Please copy out each line of the entries in which "computer" appears.
BEGIN
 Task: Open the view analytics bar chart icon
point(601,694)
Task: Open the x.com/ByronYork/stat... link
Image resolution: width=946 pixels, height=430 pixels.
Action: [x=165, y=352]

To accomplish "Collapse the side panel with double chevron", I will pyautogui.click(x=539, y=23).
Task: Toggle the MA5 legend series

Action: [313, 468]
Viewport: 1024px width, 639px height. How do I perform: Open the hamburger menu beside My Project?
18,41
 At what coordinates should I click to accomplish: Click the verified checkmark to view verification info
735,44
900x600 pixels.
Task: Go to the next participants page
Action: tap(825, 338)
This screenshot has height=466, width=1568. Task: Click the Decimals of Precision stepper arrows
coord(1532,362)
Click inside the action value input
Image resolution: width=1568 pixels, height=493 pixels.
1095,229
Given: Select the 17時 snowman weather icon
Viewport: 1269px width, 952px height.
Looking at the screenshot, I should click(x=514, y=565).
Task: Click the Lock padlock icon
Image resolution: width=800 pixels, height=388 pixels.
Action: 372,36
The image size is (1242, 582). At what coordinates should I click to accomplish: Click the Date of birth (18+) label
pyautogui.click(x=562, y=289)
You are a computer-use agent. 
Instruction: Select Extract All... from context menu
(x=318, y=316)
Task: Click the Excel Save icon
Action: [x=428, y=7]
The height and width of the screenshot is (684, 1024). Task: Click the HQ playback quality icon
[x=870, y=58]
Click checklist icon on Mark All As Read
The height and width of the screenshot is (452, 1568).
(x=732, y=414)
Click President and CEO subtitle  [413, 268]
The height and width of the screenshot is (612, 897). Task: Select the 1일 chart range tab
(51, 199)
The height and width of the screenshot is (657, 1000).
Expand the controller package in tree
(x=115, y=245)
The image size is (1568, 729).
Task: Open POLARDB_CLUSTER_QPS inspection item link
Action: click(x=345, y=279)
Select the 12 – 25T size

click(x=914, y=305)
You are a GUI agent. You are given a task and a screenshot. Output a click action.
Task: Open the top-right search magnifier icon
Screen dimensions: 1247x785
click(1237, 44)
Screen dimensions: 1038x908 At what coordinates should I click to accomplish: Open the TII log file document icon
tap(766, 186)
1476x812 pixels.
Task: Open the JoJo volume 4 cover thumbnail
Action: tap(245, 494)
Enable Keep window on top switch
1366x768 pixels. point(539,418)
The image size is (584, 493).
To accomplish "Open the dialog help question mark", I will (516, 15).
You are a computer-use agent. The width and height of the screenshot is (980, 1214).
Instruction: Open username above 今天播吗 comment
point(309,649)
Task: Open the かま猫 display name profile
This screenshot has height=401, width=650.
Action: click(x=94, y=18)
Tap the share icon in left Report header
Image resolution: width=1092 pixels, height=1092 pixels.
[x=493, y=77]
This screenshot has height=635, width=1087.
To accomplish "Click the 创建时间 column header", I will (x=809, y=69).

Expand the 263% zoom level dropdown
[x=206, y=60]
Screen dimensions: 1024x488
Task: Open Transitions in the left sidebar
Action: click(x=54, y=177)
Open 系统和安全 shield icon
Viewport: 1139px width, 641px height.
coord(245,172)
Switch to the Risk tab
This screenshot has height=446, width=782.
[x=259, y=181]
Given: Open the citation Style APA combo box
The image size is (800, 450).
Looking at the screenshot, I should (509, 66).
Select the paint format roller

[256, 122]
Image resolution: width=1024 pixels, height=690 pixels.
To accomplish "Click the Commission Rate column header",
END
### FINISHED TASK
You are a computer-use agent. 
You are a computer-use agent. The width and height of the screenshot is (980, 1214).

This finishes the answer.